- _Exercise_
Beginning with the first line of the material, set down each line exactly as written, up to and including the line with "INFO (241, 88)".
------ Recorded data
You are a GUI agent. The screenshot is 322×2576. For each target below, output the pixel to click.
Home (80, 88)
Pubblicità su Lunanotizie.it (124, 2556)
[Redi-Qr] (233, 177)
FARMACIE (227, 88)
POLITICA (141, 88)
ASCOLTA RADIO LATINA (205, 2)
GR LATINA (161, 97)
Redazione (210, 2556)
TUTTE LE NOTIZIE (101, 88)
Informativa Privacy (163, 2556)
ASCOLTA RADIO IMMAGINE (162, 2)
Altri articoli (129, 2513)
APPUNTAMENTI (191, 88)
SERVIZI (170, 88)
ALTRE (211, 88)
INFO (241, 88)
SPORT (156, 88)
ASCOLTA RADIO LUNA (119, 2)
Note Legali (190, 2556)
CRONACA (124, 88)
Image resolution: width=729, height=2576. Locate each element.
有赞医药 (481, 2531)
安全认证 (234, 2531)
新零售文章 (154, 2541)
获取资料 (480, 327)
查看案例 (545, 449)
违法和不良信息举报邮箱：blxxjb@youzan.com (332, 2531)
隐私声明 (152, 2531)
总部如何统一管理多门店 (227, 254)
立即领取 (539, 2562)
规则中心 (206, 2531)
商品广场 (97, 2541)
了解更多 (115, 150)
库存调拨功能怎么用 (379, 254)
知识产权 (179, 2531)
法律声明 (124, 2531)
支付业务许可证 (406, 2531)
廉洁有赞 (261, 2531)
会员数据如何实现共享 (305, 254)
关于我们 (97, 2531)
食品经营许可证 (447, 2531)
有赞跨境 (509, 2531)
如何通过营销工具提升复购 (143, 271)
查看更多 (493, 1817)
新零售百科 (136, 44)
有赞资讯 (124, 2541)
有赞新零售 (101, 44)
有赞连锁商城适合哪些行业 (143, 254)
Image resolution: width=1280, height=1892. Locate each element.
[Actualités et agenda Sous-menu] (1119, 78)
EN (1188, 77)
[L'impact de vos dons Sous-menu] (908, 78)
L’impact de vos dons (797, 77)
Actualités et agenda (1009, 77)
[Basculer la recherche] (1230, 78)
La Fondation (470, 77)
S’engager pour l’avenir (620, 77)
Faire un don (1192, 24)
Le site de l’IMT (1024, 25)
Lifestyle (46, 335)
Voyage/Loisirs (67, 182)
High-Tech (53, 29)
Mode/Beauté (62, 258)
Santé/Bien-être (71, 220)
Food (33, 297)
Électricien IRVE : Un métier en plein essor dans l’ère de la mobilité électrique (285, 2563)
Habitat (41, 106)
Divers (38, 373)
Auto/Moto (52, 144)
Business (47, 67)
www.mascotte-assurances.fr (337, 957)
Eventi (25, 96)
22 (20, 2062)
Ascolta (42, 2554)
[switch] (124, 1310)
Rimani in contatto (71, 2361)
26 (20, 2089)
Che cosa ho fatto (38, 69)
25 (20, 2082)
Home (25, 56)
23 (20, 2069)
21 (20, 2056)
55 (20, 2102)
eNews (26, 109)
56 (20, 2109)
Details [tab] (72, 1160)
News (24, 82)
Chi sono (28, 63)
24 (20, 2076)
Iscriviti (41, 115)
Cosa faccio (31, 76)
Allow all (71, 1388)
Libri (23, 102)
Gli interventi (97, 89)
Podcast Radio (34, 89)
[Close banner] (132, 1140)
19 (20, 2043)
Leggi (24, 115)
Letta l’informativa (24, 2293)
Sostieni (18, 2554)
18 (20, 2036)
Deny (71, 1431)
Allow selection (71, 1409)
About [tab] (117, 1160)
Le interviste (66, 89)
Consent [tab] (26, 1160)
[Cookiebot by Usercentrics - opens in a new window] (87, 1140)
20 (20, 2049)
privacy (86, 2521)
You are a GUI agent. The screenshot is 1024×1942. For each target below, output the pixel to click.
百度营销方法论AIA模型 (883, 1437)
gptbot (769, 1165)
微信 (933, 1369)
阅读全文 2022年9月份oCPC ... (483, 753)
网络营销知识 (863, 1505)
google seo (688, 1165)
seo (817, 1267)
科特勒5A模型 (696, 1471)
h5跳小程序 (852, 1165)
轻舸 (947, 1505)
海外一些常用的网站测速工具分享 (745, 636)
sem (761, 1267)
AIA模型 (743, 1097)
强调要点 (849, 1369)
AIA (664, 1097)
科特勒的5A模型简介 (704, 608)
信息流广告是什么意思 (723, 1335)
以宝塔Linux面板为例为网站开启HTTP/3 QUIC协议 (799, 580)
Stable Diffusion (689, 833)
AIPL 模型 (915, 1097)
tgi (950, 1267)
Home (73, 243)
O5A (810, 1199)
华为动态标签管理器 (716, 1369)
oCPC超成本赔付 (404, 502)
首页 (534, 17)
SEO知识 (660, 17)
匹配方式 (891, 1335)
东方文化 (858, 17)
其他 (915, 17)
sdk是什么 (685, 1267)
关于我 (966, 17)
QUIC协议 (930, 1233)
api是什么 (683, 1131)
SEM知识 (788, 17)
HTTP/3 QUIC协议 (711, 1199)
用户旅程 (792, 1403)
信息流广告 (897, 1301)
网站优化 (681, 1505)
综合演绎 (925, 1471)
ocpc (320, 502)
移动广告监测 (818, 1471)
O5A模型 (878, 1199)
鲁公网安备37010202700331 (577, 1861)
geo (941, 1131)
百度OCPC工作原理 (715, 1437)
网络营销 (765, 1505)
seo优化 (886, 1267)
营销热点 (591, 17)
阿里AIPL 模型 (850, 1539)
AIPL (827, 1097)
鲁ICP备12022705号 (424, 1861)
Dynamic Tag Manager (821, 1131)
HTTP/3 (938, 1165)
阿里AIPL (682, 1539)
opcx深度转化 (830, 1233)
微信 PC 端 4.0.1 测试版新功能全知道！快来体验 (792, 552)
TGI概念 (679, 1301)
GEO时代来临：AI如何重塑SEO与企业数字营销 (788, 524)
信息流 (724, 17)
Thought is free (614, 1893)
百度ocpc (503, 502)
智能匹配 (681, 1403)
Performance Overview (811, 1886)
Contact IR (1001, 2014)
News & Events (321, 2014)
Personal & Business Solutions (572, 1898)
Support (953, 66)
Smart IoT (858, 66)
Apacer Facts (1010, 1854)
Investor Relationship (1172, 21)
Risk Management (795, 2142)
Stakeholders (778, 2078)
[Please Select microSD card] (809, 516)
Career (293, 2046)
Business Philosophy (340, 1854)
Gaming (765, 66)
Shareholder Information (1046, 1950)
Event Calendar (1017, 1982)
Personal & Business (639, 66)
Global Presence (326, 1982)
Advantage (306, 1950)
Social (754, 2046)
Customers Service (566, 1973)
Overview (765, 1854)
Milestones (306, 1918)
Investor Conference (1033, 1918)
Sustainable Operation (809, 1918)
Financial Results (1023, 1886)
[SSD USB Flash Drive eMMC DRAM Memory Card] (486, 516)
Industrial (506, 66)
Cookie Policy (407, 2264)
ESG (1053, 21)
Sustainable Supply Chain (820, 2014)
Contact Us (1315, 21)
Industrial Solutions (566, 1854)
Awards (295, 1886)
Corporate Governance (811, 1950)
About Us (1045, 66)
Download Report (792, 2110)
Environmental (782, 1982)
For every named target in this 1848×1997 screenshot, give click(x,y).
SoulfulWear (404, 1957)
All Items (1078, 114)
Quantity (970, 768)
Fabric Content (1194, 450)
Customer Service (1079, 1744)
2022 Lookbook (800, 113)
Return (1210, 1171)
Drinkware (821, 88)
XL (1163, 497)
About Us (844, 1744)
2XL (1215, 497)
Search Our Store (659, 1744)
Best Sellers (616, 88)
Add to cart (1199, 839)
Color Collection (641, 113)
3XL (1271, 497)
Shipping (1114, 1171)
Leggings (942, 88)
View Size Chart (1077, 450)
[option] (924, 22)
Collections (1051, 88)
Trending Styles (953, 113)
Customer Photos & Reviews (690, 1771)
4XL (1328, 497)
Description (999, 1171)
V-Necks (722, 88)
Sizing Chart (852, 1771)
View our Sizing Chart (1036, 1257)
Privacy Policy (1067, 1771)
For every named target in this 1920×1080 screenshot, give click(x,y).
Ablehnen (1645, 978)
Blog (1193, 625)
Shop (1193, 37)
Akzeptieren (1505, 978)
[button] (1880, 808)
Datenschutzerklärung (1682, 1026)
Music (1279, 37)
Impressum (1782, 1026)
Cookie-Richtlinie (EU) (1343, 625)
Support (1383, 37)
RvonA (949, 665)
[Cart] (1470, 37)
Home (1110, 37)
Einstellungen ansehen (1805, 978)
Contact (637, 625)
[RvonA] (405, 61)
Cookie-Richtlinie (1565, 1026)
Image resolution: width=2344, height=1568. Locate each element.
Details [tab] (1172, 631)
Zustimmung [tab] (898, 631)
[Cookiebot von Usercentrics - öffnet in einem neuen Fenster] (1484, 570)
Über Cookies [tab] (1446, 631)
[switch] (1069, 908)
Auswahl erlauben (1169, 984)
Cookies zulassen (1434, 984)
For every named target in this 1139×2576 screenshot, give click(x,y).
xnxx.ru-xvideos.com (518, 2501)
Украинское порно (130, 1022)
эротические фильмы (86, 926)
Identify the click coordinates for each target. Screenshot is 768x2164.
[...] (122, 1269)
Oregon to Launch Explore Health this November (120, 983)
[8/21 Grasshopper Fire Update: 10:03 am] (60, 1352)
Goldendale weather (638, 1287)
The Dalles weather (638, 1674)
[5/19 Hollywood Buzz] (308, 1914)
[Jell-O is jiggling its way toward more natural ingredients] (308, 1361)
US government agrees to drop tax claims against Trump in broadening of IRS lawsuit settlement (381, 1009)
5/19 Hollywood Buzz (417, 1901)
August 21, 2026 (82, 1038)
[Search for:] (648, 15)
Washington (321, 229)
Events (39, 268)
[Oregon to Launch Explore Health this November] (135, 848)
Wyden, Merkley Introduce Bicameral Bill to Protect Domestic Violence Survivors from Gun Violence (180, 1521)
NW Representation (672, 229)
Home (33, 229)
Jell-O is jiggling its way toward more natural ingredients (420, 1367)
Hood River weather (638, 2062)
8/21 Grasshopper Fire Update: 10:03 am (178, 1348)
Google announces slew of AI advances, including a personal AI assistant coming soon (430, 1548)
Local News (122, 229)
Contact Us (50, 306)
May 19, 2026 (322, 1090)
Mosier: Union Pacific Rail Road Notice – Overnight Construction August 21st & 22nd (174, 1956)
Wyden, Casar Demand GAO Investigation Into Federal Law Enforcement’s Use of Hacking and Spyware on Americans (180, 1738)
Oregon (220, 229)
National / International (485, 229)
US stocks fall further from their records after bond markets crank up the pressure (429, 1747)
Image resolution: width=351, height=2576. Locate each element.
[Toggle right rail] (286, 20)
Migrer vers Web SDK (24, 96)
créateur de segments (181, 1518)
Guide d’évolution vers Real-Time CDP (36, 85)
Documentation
------------
- _Reply_
You are a GUI agent. The screenshot is 322×2576. For each target below, output the pixel to click.
Home (80, 88)
Pubblicità su Lunanotizie.it (124, 2556)
[Redi-Qr] (233, 177)
FARMACIE (227, 88)
POLITICA (141, 88)
ASCOLTA RADIO LATINA (205, 2)
GR LATINA (161, 97)
Redazione (210, 2556)
TUTTE LE NOTIZIE (101, 88)
Informativa Privacy (163, 2556)
ASCOLTA RADIO IMMAGINE (162, 2)
Altri articoli (129, 2513)
APPUNTAMENTI (191, 88)
SERVIZI (170, 88)
ALTRE (211, 88)
INFO (241, 88)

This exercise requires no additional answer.